Dado o insucesso da minha deslocação, resolvi quedar-me um pouco mais para dar dois dedos de conversa àquele exótico funcionário. Foi então que reparei numa soberba tela a óleo pendurada na sala da recepção.

- Bonito quadro - comentei. E indaguei o que representava exactamente.
- Saiba Vossa Excelência que são “Os Validos do Rei” - respondeu-me o Sr. Matos.
E acrescentou, baixando a voz num tom cúmplice:
- Tem inspirado alguns dos nossos mais Ilustres Diplomatas!

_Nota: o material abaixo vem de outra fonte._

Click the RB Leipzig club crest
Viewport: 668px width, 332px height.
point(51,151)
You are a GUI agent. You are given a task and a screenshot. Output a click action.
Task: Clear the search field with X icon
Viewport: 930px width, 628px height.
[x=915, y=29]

Fixei, para sempre, o avisado comentário daquele servidor do Estado Português. Soube, mais tarde, que, quando o inexorável limite legal de idade chegou, o Sr. Matos reformou-se não sem antes ter a satisfação de ver os seus relevantes e continuados serviços reconhecidos por condecoração do então Ministro. Morreria em paz pouco depois.

***

Ainda não perdi a esperança de poder encontrar, daqui a alguns anos mais, o bom do Sr. Matos à porta do Paraíso, no fiel exercício das suas perfunctórias funções. Mas o quadro, o premonitório quadro, é que desapareceu da recepção do Rilvas. Quem me saberá dizer onde foi parar?»